If it better fits your use case, you can also use the functional form,
torch.nn.functional.linear()
.
Consider:
>>> import torch
>>> torch.__version__
'1.12.0'
>>> _ = torch.manual_seed (2022)
>>> s = ((torch.randn (3, 5) > 0.0) * torch.randn (3, 5)).to_sparse() # make a sparse tensor
>>> s
tensor(indices=tensor([[0, 0, 0, 0, 1, 1, 2, 2, 2],
[0, 1, 2, 3, 2, 3, 2, 3, 4]]),
values=tensor([-1.0556, -0.5344, 1.2262, 1.1603, -0.1418, -0.3402,
0.6979, -0.5543, -0.2561]),
size=(3, 5), nnz=9, layout=torch.sparse_coo)
>>> lin = torch.nn.Linear (5, 3) # make a (non-sparse) Linear
>>> t = lin (s)
>>> t
tensor([[-0.4231, -0.6271, -0.6817],
[-0.2014, -0.0587, 0.1683],
[-0.3242, 0.1646, 0.3315]], grad_fn=<AddmmBackward0>)
>>> t.sum().backward() # backward works
>>> lin.weight.grad
tensor([[-1.0556, -0.5344, 1.7823, 0.2658, -0.2561],
[-1.0556, -0.5344, 1.7823, 0.2658, -0.2561],
[-1.0556, -0.5344, 1.7823, 0.2658, -0.2561]])
>>> w = torch.nn.Parameter (lin.weight.detach().clone())
>>> b = torch.nn.Parameter (lin.bias.detach().clone())
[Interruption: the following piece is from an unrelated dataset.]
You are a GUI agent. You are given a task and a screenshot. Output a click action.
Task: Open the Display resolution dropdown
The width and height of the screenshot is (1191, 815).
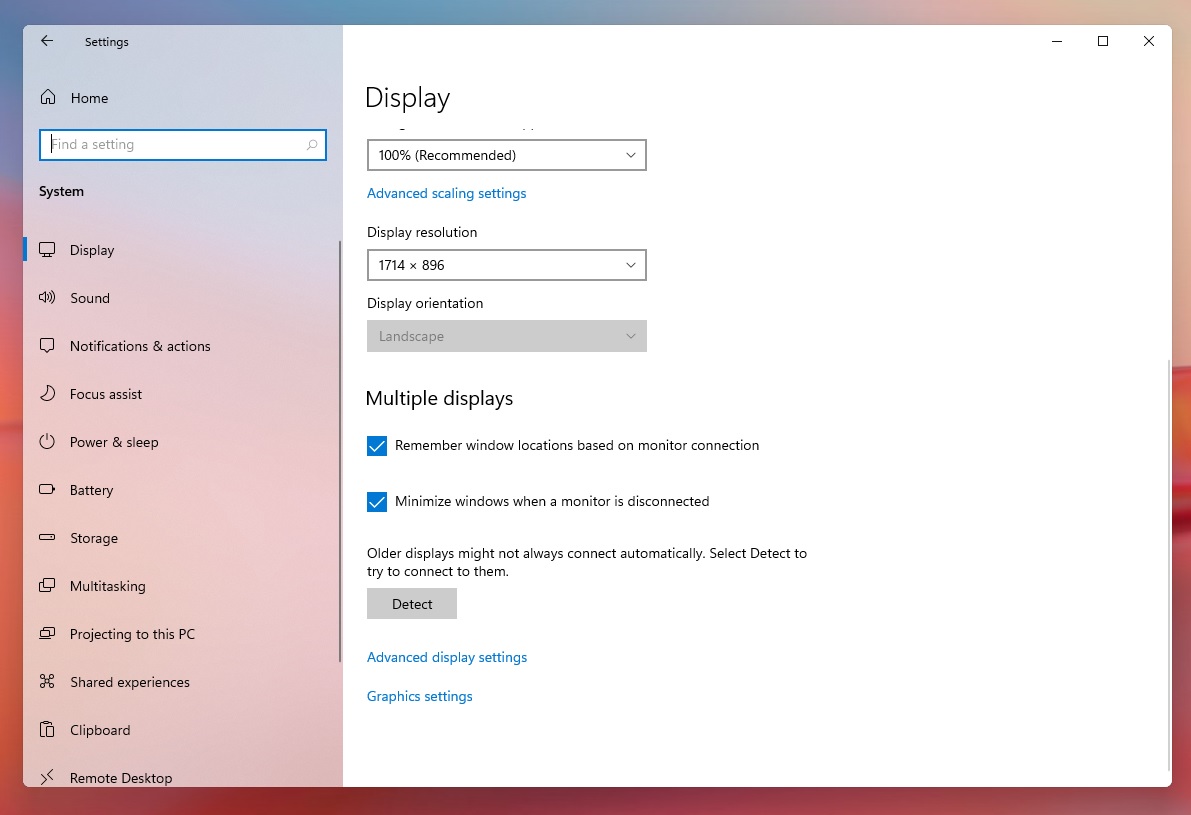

>>> t = torch.nn.functional.linear (s, w, b) # functional form of linear also works
>>> t.sum().backward()
>>> w.grad
tensor([[-1.0556, -0.5344, 1.7823, 0.2658, -0.2561],
[-1.0556, -0.5344, 1.7823, 0.2658, -0.2561],
[-1.0556, -0.5344, 1.7823, 0.2658, -0.2561]])
Best.
K. Frank